This paper presents a method for training agents in reinforcement learning (RL) environments using recurrent world models and evolution strategies. The approach involves training a generative recurrent neural network (RNN) to model the environment in an unsupervised manner, extracting compressed spatiotemporal features that are then used to train a simple policy via evolution. The agent is trained entirely within an environment generated by its own world model, and the policy is then transferred back to the actual environment. The world model's internal representations are used by a controller (C) to make decisions based on the environment's state.
The agent consists of three components: a visual sensory component (V) that compresses visual input into a latent representation, a memory component (M) that predicts future states based on past observations, and a controller (C) that makes decisions based on the compressed representations. The controller is trained using evolution strategies, such as Covariance-Matrix Adaptation Evolution Strategy (CMA-ES), to maximize the expected cumulative reward.
The method is tested on a car racing task (CarRacing-v0) and a video game environment (DoomTakeCover-v0). In the car racing task, the agent achieves a score of 906 ± 21, outperforming previous methods. In the DoomTakeCover-v0 task, the agent achieves a score of 1092 ± 556, demonstrating the effectiveness of the approach. The method also shows that training the agent in a generated environment can lead to better performance in the actual environment.
The paper also discusses the limitations of the approach, including the potential for the agent to exploit imperfections in the generated environment. To address this, the temperature parameter of the world model is adjusted to control the amount of uncertainty in the generated environment. The results show that increasing the temperature makes the environment more challenging, which helps prevent the agent from exploiting the model's imperfections.

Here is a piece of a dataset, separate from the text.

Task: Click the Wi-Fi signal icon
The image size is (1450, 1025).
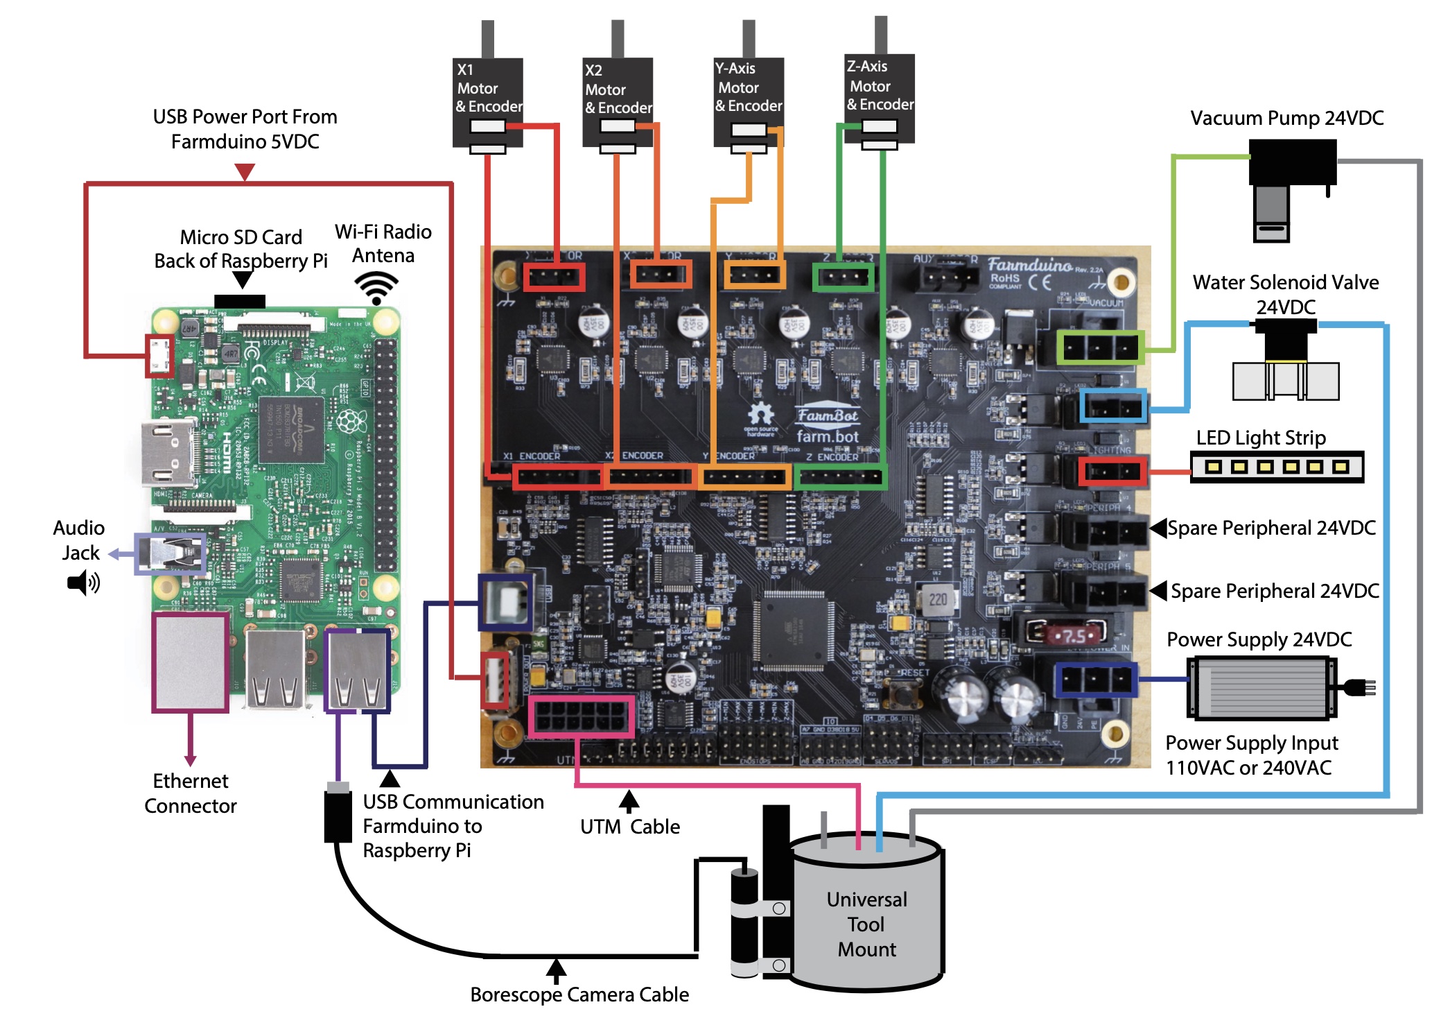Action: pyautogui.click(x=376, y=287)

The paper concludes that the proposed approach offers a promising method for training agents in RL environments, with the potential to improve performance and reduce the need for extensive training in the actual environment. The method is also applicable to a wide range of tasks, including those involving high-dimensional visual data and complex environments.This paper presents a method for training agents in reinforcement learning (RL) environments using recurrent world models and evolution strategies. The approach involves training a generative recurrent neural network (RNN) to model the environment in an unsupervised manner, extracting compressed spatiotemporal features that are then used to train a simple policy via evolution. The agent is trained entirely within an environment generated by its own world model, and the policy is then transferred back to the actual environment. The world model's internal representations are used by a controller (C) to make decisions based on the environment's state.

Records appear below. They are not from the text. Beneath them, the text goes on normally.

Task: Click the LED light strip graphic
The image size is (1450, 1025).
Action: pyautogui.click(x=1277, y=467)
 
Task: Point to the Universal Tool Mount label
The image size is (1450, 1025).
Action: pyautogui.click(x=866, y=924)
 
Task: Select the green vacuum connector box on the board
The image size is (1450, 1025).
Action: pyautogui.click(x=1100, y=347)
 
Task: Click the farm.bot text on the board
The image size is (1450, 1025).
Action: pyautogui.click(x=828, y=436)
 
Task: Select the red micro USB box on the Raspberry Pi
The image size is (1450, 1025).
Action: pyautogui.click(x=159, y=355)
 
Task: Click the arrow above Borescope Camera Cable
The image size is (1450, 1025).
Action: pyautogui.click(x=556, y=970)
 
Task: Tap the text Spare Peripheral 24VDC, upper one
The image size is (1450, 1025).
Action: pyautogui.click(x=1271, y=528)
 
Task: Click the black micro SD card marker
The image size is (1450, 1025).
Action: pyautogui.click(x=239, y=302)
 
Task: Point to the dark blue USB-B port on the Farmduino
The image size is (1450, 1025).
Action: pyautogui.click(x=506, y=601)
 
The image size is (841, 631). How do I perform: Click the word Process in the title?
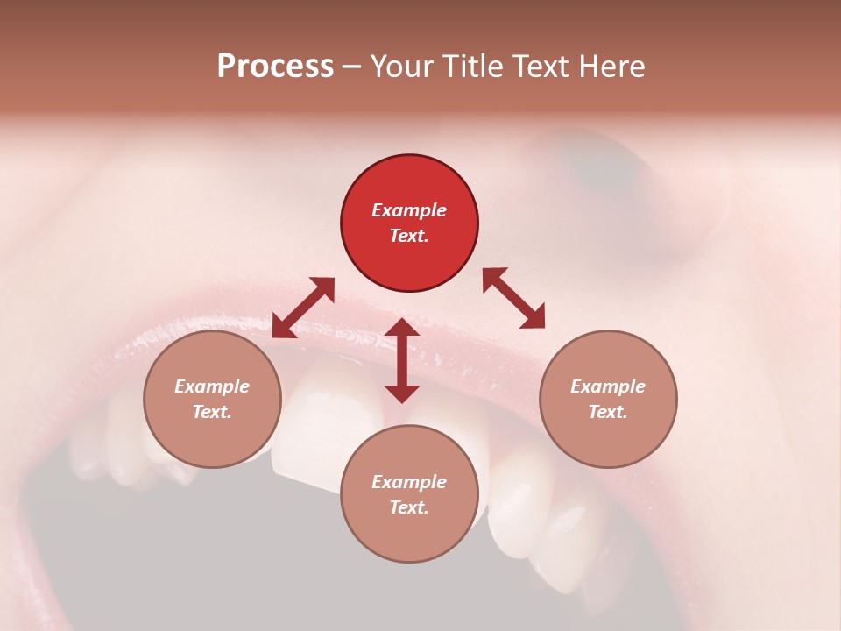click(275, 67)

The agent consists of three components: a visual sensory component (V) that compresses visual input into a latent representation, a memory component (M) that predicts future states based on past observations, and a controller (C) that makes decisions based on the compressed representations. The controller is trained using evolution strategies, such as Covariance-Matrix Adaptation Evolution Strategy (CMA-ES), to maximize the expected cumulative reward.

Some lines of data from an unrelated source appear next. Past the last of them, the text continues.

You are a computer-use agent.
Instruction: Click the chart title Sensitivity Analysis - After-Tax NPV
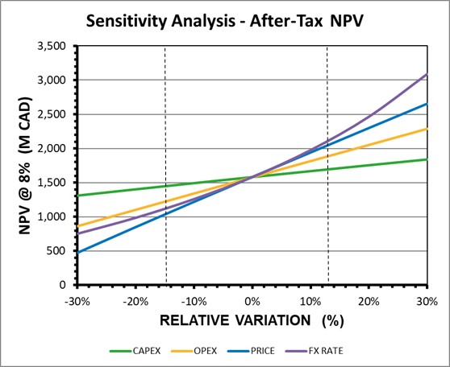[225, 21]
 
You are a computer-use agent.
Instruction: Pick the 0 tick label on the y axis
[63, 285]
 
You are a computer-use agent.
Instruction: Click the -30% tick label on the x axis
[77, 302]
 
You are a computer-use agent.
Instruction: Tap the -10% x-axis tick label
[194, 302]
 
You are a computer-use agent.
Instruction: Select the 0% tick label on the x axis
[252, 302]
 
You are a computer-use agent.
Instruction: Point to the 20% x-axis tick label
[369, 302]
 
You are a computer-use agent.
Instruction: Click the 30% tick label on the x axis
[427, 302]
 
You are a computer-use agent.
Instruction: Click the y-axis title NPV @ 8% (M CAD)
[25, 166]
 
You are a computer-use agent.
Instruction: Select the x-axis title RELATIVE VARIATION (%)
[252, 320]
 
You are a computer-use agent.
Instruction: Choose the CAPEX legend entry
[135, 351]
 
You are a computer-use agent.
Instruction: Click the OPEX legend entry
[194, 351]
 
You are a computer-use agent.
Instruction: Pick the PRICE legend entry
[251, 351]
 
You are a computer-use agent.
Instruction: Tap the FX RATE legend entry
[315, 351]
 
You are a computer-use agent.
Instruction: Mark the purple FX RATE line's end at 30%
[427, 73]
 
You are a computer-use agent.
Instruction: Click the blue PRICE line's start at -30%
[78, 253]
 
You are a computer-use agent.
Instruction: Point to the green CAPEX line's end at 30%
[427, 159]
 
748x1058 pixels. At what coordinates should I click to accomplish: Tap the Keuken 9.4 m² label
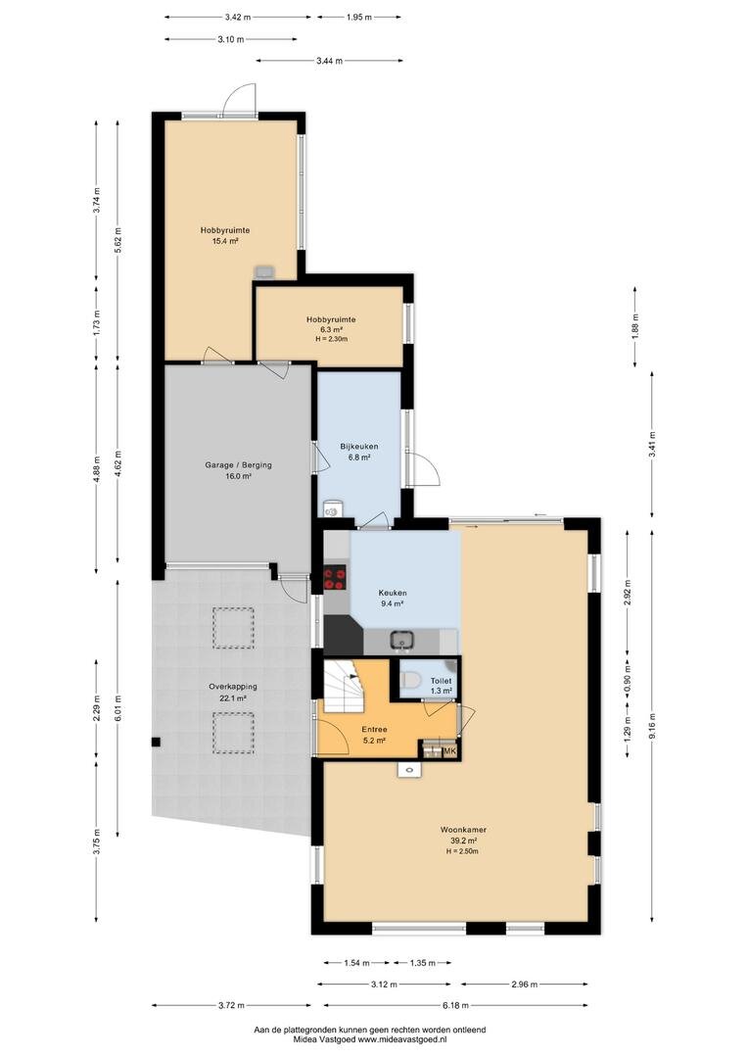pos(392,599)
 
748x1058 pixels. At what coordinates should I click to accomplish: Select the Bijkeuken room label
pos(358,452)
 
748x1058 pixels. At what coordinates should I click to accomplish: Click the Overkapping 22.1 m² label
pos(233,693)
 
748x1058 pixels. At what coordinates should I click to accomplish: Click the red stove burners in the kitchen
pos(335,578)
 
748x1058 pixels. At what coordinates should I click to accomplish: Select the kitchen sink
pos(402,640)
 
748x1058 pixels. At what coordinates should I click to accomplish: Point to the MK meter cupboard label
pos(450,751)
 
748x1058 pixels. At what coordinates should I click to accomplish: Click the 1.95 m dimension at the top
pos(358,17)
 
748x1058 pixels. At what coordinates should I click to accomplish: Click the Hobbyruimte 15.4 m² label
pos(224,235)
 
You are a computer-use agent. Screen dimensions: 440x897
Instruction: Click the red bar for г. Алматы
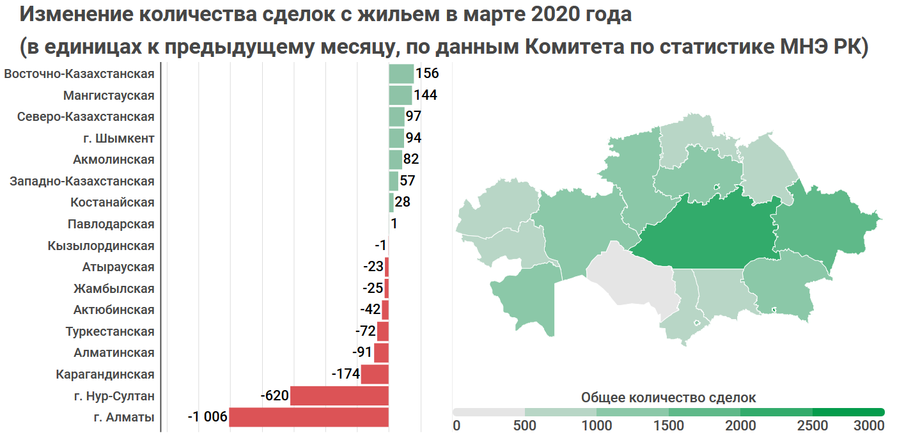pos(309,417)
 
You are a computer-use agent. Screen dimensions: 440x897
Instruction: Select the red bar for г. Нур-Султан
pos(339,396)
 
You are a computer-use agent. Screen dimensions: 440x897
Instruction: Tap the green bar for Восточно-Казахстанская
pos(401,74)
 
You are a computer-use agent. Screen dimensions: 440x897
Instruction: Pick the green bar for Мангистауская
pos(400,95)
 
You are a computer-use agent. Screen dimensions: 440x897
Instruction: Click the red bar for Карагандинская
pos(375,374)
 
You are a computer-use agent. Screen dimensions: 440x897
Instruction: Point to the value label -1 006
pos(207,418)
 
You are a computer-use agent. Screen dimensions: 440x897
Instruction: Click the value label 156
pos(427,74)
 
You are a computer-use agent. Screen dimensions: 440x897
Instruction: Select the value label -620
pos(275,396)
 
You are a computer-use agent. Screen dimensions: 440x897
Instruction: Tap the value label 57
pos(407,181)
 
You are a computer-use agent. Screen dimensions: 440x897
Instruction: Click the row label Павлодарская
pos(111,224)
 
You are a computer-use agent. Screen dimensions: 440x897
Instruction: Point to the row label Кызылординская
pos(101,246)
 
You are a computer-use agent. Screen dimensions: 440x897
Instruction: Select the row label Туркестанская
pos(110,331)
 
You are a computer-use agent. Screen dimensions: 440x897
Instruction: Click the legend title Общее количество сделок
pos(668,397)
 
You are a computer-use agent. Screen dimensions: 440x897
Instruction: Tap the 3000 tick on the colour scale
pos(868,425)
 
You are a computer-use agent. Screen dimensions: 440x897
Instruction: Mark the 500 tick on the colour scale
pos(524,425)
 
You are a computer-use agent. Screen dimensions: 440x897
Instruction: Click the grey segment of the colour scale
pos(488,412)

The method is tested on a car racing task (CarRacing-v0) and a video game environment (DoomTakeCover-v0). In the car racing task, the agent achieves a score of 906 ± 21, outperforming previous methods. In the DoomTakeCover-v0 task, the agent achieves a score of 1092 ± 556, demonstrating the effectiveness of the approach. The method also shows that training the agent in a generated environment can lead to better performance in the actual environment.
The paper also discusses the limitations of the approach, including the potential for the agent to exploit imperfections in the generated environment. To address this, the temperature parameter of the world model is adjusted to control the amount of uncertainty in the generated environment. The results show that increasing the temperature makes the environment more challenging, which helps prevent the agent from exploiting the model's imperfections.
The paper concludes that the proposed approach offers a promising method for training agents in RL environments, with the potential to improve performance and reduce the need for extensive training in the actual environment. The method is also applicable to a wide range of tasks, including those involving high-dimensional visual data and complex environments.